Con Fidel Castro se ne va, nel bene e
nel male, un pezzo importante della storia mondiale del novecento. Fu, insieme
al fratello Raúl ed a Che Guevara, l’artefice della rivoluzione cubana contro
il dittatore Batista e, al contempo, l’ideatore di una delle applicazioni
pratiche di quella perfetta teoria dell’organizzazione socialista dello stato
che, però, nella realtà si è sempre tradotta in qualcosa di tutt’altro che
perfetto: segno evidente che la perfezione nell’arte del governare non esiste. Ciononostante
riuscì nell’impresa di trasformare Cuba da luna park per americani agiati, che
gozzovigliavano e lucravano con le loro imprese economiche, sfruttando i
contadini del luogo e determinando profonde diseguaglianze sociali, in un paese
in cui i poveri poterono migliorare la loro condizione e tutti disposero di una sanità e di una scolarizzazione paragonabili a quelli dei paesi
più evoluti. Il prezzo di questo sviluppo e di questo “egualitarismo” fu l’annientamento
di ogni dissenso, con la requisizione di imprese private (in gran parte di
possidenti americani, da qui l’odio giurato per lo stato cubano), il controllo
assoluto dei mezzi di informazione e la persecuzione sanguinaria degli
oppositori, che vennero incarcerati e giustiziati o costretti all’esilio. Rivoluzionario,
“Líder maximo”, eroe nazionale per i suoi compatrioti, leader internazionale e
dittatore feroce per gli avversari, Castro fu per quasi cinquant’anni il presidente
simbolo della resistenza al capitalismo dell’occidente e degli Usa, che ebbe la
sua massima espressione nel fallito sbarco degli esuli cubani nella Baia dei
porci, aiutati dagli americani, cui seguì l’installazione di testate atomiche
da parte dell’Unione sovietica (e qui si rischiò la terza guerra mondiale) e
come conseguenza ritorsiva l’imposizione di un lungo embargo commerciale (dal 1962
al 2015), che egli riuscì ad usare a proprio vantaggio, considerandolo come
causa principale di tutti i problemi di Cuba e facendo così accrescere il
patriottismo dei suoi connazionali. Per quanto riguarda la deriva totalitaria
mi chiedo spesso cosa sarebbe stata la Repubblica cubana se non ci fosse stato
il rapporto estremamente conflittuale con i vicini Stati Uniti. Ma la storia la
si scrive necessariamente dopo che i fatti sono accaduti, e ciò esclude i “se”

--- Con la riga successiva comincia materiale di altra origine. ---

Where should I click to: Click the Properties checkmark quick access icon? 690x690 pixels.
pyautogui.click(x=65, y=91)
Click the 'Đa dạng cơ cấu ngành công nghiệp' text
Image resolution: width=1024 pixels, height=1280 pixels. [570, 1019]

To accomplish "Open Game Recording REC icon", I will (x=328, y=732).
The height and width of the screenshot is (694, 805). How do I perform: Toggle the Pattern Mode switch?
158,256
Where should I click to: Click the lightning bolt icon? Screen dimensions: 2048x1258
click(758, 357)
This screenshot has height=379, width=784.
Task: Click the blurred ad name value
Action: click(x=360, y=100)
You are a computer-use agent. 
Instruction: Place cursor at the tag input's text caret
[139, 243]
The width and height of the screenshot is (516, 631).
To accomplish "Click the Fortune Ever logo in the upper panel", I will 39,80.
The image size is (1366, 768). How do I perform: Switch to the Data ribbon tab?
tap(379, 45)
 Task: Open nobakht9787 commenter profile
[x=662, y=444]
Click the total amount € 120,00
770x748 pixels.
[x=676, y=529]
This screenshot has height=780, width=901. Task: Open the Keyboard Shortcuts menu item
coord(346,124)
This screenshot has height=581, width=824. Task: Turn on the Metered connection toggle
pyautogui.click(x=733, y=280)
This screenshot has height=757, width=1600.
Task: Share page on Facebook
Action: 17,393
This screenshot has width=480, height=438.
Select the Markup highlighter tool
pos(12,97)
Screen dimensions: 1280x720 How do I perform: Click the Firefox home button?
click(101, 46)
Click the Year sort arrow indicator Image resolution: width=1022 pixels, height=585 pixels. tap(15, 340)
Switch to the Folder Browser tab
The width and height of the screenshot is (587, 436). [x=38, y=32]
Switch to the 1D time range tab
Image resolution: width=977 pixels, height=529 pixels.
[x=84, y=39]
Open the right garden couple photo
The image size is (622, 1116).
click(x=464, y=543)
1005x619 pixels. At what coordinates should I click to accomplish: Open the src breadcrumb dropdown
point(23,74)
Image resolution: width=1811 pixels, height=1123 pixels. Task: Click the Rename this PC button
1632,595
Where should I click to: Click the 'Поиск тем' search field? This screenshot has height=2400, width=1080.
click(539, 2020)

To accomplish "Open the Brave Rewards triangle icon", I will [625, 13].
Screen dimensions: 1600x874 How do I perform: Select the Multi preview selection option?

ed i “ma”. Al netto delle considerazioni sulle innegabili positività e sulle altrettanto
evidenti negatività lasciateci in eredità da Fidel Castro, resta comunque la
figura di un uomo che, nel bene e nel male, come fanno i grandi della terra ha
innescato un cambiamento epocale, lottando per degli ideali fermi e
teoricamente giusti, non chinando la testa al cospetto di una superpotenza
mondiale e trainando il suo popolo con l’utilizzo del patriottismo convinto
come carburante: fino alla vittoria, sempre!